In Chapter 2, we advocated the need to keep the board of directors well informed of the company's innovation governance philosophy, of its approach, and of its chosen model to implement it. This is critical, particularly in companies for which innovation is a key growth driver. The board needs to understand how the company has organized its innovation efforts and what issues it is facing in order to exercise its dual management supervision role of supporting and challenging.

As part of his/her regular communication remit, the CEO should explain to the board the approach that he/she has chosen for innovation governance and the reasons for such a choice. This assumes of course that the model chosen by the company is clear in the minds of its top team, something that is not always the case. The board will naturally expect to hear how the CEO intends to be personally engaged behind the company's innovation drive, even if overall responsibility has been entrusted to another senior leader or group of leaders.

Most boards have occasional access to the company's senior leaders to hear about progress achieved in a number of important domains. It is therefore good practice to ask the innovation governance head(s) – the innovation-dedicated members of the top management team, the CTO, the CIO, or the head of the innovation board, etc. – to present the results of the company's innovation audit to the board at least once a year and discuss future issues. Board members are often deprived of such information and it would help them better understand the company's strategy and outlook. As mentioned in Chapter 2, they will naturally want to be reassured that management is properly aware of the strategic risks linked with either innovation myopia or misguided investments. The board could also challenge the CEO to upgrade the company's innovation governance system if results do not meet its expectations.

In short, innovation performance and its drivers, as well as the company's innovation governance organization, are items that should be put on the board's agenda for information and regular discussions, alongside the other important strategic and organizational issues.

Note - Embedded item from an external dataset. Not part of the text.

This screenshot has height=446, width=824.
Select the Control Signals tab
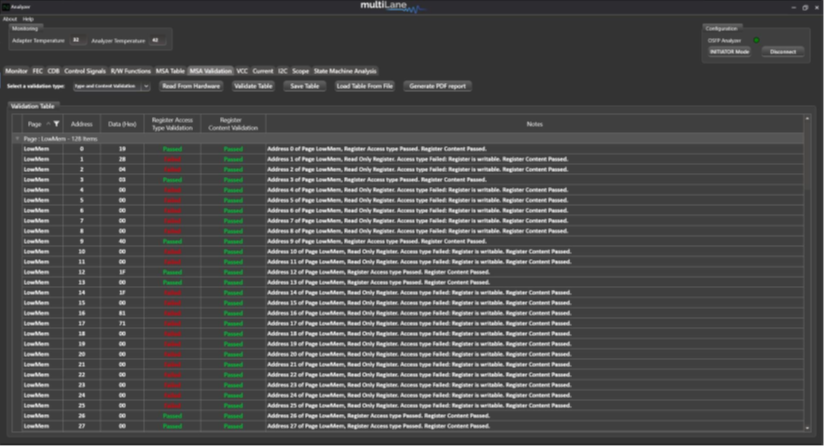(85, 71)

Checklist: Clarity and Accessibility of the Governance Model for the Board of Directors
36. Is our governance system clear enough in our minds – in terms of who is ultimately in charge of innovation – to be presented to the board of directors?
37. Has the CEO presented our innovation governance model to the board, and are subsequent changes in this model discussed with the board?
38. Does the board have access to our senior innovation leaders on a regular basis, as they have access to other senior company officers?
39. Do we discuss the different types of innovation risks, both internal and external, with the board to ensure they endorse our innovation strategy?
40. Have we adopted the habit of presenting an annual audit of our innovation activities and performance to the board?

Auditing the Company's Innovation Governance Activities

In discussing the role of top management with regard to innovation governance in Chapter 3, we suggested that the C-suite should regularly review the effectiveness of the company's innovation system and model to improve it on a continuing basis. In the course of such regular reviews, members of the C-suite should take the time to explore together – honestly – how the company's governance model meets these eight success factors before taking any corrective action that may be needed. The checklist questions after each of these eight imperatives could help in this review. We would suggest that each member of the top team should do this evaluation individually before sharing the results with one another. A form, similar to the one shown in Figure 13.2, could be used to collect individual evaluations and launch discussions on the most commonly shared deficiencies and corresponding improvement opportunities.